▶ PROVIDED TEXT:
+++++

Dear Life - Alice Munro

Dear Life – Alice Munro

I do like Munro’s short stories – here, here and here.

Here is the blurb …

Alice Munro captures the essence of life in her brilliant new collection of stories. Moments of change, chance encounters,the twist of fate that leads a person off the accustomed path and on to a new way of thinking and being: the stories in Dear Life build to form a radiant, indelible portrait of just how dangerous and strange ordinary life can be.

Many of these stories are grounded in Munro’s home territory – the small Canadian towns around Lake Huron – but there are departures too. A poet, finding herself in alien territory at her first literary party, is rescued by a seasoned Newspaper editor, and is soon hurtling across the continent, young child in tow, towards a hoped for but completely unplanned meeting. A young soldier, returning to his fiancee from the Second World War steps off the train before his stop and onto the farm of another woman beginning a life on the move.

The book ends with four powerful pieces, ‘autobiographical in feeling’, set during the time of Munro’s own childhood, in the area where she grew up. Munro describes this quartet as ‘not quite stories’ but ‘the first and last – and the closest – things I have to say about my own life’. Suffused with Munro’s clarity of vision and her unparalleled gift for storytelling, these and the other stories in Dear Life are cause for celebration.

Munro is the master of making the ordinary extraordinary. Her stories are about small lives – mostly living in rural communities – but they grapple with ‘big’ emotions: loneliness, betrayal, despair, unexpected kindness.

This book consists of 14 stories (I had read one before Amundsen) and the cover a range of themes – love, aging, adultery, society expectations. Munro’s prose is simple, but compelling I didn’t want any of the stories to finish – particularly Corrie (how could everything continue as before after such a betrayal). Munro highlights what most people (the majority of people) will and do put up with in their lives. These aren’t grand sweeping epics, but finely detailed miniatures.

+++++

Pointing records for text and elements
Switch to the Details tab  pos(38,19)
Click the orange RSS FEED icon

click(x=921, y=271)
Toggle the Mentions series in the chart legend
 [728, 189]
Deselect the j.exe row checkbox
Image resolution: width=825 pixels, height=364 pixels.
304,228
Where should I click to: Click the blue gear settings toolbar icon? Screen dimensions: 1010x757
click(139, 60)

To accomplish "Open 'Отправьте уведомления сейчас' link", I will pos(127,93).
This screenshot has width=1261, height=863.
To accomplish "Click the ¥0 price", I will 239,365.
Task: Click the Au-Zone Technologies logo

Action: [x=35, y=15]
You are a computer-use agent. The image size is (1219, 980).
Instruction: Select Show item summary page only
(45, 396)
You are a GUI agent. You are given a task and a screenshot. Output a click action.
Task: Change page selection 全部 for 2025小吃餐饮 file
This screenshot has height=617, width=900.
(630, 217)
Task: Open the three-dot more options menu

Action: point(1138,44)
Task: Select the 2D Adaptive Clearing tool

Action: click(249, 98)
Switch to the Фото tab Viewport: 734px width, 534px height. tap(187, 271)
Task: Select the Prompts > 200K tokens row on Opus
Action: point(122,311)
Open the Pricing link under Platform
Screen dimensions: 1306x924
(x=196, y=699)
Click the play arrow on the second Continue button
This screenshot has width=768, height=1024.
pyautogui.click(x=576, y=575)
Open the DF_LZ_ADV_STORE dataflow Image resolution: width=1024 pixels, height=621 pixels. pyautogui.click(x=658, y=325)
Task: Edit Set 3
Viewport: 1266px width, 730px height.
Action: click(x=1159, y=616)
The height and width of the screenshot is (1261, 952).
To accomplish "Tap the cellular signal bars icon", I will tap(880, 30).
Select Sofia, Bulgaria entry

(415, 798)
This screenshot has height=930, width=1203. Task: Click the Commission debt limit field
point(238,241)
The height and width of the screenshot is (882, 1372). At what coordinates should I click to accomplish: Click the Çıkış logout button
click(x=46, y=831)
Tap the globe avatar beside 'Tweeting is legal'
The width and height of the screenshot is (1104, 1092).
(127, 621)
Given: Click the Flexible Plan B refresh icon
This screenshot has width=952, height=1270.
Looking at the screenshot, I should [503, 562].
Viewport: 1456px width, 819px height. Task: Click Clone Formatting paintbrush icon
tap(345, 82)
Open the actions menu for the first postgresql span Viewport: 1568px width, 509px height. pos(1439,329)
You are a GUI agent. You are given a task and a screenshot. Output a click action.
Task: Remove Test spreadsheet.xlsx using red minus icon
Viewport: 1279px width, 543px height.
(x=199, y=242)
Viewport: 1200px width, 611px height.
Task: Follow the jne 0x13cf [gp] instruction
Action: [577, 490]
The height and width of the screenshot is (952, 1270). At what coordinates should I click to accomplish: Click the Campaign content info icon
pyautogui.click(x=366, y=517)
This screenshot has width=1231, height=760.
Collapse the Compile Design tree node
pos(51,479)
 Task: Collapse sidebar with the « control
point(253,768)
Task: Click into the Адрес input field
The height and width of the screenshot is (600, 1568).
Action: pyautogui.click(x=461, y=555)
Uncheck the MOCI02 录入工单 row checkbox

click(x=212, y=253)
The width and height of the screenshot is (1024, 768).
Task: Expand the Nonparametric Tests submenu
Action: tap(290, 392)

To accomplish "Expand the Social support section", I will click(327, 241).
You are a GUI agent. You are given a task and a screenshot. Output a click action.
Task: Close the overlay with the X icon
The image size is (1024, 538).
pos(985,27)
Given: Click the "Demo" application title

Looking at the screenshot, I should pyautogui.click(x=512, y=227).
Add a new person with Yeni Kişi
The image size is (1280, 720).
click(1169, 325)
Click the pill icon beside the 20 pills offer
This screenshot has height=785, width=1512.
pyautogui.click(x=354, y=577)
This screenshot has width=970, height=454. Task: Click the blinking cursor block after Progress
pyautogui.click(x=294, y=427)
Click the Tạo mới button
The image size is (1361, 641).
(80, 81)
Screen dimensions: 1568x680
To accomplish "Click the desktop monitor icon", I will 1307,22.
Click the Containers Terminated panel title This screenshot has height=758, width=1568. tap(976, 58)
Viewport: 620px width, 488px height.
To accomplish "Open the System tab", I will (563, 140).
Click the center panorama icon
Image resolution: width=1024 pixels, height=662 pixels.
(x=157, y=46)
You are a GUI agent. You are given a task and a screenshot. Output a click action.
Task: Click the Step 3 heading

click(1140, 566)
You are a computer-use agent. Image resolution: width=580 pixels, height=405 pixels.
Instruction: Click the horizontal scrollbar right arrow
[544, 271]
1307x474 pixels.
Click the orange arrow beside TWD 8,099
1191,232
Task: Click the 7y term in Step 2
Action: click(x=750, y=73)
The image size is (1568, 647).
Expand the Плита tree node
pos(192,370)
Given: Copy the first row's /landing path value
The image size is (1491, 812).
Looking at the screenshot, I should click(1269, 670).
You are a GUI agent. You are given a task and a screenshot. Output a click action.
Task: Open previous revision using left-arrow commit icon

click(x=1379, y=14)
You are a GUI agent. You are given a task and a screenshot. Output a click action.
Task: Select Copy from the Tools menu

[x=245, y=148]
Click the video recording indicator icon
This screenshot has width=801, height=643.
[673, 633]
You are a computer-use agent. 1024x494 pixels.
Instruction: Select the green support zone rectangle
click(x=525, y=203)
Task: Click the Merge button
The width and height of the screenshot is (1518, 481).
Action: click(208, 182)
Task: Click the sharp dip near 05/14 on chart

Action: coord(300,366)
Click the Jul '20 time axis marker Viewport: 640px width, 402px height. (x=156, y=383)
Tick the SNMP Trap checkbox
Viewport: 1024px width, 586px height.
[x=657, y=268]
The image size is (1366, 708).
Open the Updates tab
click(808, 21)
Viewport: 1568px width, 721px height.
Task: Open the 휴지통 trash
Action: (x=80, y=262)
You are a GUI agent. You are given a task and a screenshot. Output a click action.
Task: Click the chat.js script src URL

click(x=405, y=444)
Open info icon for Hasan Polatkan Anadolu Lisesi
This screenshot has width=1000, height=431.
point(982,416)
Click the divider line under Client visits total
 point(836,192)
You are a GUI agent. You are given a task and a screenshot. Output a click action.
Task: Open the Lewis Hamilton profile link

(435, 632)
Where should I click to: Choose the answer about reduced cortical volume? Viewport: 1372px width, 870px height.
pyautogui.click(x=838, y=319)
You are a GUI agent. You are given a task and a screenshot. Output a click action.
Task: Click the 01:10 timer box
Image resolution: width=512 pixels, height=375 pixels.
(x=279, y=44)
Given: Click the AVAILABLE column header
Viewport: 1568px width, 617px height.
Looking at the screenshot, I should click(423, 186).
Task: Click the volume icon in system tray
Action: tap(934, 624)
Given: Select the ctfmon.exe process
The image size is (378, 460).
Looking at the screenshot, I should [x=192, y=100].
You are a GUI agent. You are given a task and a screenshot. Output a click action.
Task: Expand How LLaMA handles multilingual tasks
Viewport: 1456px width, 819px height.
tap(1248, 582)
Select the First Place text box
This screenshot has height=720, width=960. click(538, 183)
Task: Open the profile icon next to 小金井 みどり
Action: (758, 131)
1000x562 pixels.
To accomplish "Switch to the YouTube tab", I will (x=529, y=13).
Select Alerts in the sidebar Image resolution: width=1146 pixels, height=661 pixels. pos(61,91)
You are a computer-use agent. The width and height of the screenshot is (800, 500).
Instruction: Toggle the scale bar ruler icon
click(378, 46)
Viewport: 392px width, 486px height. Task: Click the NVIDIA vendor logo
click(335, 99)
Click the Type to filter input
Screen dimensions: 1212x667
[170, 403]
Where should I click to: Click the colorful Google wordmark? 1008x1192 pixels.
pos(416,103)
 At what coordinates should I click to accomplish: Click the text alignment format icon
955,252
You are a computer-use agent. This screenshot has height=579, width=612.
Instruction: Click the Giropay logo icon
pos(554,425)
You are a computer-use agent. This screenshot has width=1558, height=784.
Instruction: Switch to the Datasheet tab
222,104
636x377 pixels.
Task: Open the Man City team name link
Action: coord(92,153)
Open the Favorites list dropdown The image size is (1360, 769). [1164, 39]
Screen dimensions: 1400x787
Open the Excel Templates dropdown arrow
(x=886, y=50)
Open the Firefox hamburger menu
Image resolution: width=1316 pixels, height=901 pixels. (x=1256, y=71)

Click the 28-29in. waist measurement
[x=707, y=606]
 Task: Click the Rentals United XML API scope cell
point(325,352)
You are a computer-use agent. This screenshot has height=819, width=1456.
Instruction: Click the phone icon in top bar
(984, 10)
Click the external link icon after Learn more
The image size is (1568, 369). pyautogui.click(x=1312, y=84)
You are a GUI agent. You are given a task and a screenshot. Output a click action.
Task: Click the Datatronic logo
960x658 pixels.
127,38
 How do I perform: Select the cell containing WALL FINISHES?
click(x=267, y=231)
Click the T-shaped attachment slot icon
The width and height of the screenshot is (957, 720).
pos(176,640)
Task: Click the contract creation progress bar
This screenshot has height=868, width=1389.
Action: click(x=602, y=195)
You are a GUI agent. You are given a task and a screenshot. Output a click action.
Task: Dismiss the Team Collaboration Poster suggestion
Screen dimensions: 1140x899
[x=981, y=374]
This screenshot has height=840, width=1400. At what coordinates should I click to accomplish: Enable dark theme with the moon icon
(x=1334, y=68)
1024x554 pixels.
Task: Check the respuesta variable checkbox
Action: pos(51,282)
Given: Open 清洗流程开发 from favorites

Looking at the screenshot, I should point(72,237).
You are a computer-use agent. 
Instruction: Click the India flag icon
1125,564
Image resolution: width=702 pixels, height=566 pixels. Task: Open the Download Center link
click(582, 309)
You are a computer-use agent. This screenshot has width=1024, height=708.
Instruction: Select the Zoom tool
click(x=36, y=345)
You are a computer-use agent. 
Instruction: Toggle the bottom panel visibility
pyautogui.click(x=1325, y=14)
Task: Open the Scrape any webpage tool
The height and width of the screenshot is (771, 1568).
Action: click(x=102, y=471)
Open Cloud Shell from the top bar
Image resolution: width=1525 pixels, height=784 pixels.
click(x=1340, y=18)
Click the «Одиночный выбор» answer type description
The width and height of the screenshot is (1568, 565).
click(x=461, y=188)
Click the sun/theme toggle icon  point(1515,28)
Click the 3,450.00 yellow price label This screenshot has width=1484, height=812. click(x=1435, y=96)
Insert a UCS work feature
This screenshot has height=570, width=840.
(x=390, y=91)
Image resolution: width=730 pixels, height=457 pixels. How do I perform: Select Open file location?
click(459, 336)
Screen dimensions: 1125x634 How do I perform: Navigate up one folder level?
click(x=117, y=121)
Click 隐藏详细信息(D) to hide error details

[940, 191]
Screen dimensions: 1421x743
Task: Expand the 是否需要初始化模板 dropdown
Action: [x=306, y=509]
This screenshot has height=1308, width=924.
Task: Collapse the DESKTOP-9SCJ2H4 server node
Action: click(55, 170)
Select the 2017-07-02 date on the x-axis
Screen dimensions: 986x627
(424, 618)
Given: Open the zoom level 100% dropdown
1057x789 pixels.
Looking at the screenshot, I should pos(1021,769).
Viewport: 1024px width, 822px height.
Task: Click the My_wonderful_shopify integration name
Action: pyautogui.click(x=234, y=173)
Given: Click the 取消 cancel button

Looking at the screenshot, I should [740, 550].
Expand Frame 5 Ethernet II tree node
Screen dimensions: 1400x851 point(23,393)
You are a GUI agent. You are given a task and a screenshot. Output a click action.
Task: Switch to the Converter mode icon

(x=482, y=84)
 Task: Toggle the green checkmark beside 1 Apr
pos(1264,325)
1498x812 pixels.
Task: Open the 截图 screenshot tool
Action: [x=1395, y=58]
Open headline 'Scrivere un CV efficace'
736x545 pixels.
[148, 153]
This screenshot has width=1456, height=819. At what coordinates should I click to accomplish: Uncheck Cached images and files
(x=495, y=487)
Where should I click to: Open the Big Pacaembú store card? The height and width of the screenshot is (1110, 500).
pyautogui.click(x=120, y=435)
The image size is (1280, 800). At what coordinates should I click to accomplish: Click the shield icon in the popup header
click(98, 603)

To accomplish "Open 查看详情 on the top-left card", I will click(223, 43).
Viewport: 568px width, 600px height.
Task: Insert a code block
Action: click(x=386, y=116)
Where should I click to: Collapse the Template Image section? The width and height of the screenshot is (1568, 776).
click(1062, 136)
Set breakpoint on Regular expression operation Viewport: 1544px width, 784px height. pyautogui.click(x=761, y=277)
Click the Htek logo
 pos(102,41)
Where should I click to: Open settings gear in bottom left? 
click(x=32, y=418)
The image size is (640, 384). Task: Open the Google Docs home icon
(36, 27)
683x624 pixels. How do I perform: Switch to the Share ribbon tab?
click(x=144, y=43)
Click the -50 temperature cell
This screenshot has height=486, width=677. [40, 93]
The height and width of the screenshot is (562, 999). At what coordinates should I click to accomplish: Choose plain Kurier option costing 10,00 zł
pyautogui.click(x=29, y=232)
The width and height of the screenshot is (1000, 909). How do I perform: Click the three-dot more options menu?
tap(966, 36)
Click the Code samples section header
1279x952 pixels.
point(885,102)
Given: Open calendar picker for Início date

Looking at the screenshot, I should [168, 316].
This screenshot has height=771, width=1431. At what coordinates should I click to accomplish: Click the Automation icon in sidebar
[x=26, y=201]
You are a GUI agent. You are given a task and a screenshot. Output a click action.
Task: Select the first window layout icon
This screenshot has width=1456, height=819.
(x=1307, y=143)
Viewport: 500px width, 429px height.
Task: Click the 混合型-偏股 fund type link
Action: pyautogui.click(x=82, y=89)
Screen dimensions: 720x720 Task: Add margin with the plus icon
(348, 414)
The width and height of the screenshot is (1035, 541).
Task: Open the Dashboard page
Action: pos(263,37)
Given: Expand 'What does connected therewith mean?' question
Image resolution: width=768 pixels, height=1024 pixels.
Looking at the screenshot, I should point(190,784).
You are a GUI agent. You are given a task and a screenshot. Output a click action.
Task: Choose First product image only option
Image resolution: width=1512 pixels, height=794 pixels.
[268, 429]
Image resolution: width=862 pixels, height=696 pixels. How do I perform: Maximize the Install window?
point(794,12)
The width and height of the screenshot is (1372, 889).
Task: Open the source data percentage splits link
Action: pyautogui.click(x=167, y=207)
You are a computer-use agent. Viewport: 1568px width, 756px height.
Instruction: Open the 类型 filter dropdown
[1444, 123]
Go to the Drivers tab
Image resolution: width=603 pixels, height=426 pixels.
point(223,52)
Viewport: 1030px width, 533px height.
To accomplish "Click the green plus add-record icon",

+++++

▶ WHAT TO DO:
A – From the Dear Life review above, copy the passage from "Here is the" up to and including "life can be.", word for word.
B – According to the Dear Life review, how many stories are in the book?
C – Pick up the Dear Life review where it stops and carry it on.

▶ ANSWERS TO EACH TASK:
A –
Here is the blurb …

Alice Munro captures the essence of life in her brilliant new collection of stories. Moments of change, chance encounters,the twist of fate that leads a person off the accustomed path and on to a new way of thinking and being: the stories in Dear Life build to form a radiant, indelible portrait of just how dangerous and strange ordinary life can be.

B – 14 stories.

C –
I especially enjoyed the references to L M Montgomery’s work – there is this in The Eye…

And in my interpretation of the picture that hung at the foot of my bed, showing Jesus suffering the little children to come unto him. Suffering meant something different in those days, but that was not what we concentrated on. My mother pointed out the little girl half hiding round a corner because she wanted to come to Jesus but was too shy.

Reminds me of this in Anne of Green Gables

 “That,” she said, pointing to the picture—a rather vivid chromo entitled, “Christ Blessing Little Children”—”and I was just imagining I was one of them—that I was the little girl in the blue dress, standing off by herself in the corner as if she didn’t belong to anybody, like me. She looks lonely and sad, don’t you think? I guess she hadn’t any father or mother of her own. But she wanted to be blessed, too, so she just crept shyly up on the outside of the crowd, hoping nobody would notice her—except Him. I’m sure I know just how she felt. Her heart must have beat and her hands must have got cold, like mine did when I asked you if I could stay. She was afraid He mightn’t notice her. But it’s likely He did, don’t you think? I’ve been trying to imagine it all out—her edging a little nearer all the time until she was quite close to Him; and then He would look at her and put His hand on her hair and oh, such a thrill of joy as would run over her! But I wish the artist hadn’t painted Him so sorrowful looking. All His pictures are like that, if you’ve noticed. But I don’t believe He could really have looked so sad or the children would have been afraid of Him.”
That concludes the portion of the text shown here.